Data extracted from a collection:
╔══

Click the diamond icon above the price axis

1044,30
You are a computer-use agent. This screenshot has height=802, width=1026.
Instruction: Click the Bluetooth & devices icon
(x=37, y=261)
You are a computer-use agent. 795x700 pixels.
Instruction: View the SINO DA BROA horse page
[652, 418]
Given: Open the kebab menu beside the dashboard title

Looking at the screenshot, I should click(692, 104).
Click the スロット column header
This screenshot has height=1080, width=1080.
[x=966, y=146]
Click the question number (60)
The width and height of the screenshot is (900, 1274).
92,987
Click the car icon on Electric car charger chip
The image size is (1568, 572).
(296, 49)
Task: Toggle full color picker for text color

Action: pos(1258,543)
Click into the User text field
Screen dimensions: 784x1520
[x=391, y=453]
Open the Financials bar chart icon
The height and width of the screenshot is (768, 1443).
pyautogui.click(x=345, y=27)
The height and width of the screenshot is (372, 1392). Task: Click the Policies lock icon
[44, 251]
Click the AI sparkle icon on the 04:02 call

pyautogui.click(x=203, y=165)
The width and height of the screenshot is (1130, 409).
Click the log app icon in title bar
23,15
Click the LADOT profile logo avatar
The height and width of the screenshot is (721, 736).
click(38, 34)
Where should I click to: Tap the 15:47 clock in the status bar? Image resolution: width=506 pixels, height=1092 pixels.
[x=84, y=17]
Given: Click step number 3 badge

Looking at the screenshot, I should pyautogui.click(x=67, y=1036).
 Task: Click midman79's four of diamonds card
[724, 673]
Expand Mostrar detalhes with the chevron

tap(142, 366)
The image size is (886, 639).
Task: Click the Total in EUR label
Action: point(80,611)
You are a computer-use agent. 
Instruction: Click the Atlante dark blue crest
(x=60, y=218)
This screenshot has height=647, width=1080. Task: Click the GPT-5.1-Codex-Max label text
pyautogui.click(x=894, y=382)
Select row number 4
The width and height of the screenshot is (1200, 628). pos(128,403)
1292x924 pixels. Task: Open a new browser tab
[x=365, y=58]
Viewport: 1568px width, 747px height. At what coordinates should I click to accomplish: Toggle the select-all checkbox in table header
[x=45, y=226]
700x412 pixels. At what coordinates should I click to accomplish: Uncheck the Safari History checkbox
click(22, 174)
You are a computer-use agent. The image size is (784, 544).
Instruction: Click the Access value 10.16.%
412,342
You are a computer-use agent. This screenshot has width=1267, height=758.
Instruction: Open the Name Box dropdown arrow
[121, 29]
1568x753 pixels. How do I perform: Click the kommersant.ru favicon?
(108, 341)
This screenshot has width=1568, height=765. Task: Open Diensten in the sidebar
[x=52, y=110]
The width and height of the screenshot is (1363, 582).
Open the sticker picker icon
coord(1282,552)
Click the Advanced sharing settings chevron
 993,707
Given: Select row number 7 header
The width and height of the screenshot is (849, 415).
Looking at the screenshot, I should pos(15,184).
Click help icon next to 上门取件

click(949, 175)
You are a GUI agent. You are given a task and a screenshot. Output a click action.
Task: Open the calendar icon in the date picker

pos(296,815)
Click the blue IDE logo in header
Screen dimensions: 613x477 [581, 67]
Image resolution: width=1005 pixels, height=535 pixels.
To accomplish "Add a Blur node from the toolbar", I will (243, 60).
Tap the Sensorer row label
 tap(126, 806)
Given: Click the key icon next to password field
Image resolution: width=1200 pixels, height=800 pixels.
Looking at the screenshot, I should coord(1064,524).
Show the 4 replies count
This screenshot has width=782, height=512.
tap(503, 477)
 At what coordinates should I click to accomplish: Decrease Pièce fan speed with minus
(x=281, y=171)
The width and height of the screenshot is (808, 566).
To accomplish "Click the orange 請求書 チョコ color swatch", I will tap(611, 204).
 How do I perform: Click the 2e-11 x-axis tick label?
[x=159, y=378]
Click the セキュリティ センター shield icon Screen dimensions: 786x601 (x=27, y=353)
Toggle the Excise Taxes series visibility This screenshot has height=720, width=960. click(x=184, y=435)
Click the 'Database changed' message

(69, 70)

╚══

> [WHAT IS BEING ASKED] Check each line of the data above for the string "agent", and copy the ones that have it.

> [TASK SOLUTION]
You are a computer-use agent. This screenshot has height=802, width=1026.
You are a computer-use agent. 795x700 pixels.
You are a computer-use agent. 
You are a computer-use agent. The image size is (784, 544).
You are a computer-use agent. This screenshot has width=1267, height=758.
You are a GUI agent. You are given a task and a screenshot. Output a click action.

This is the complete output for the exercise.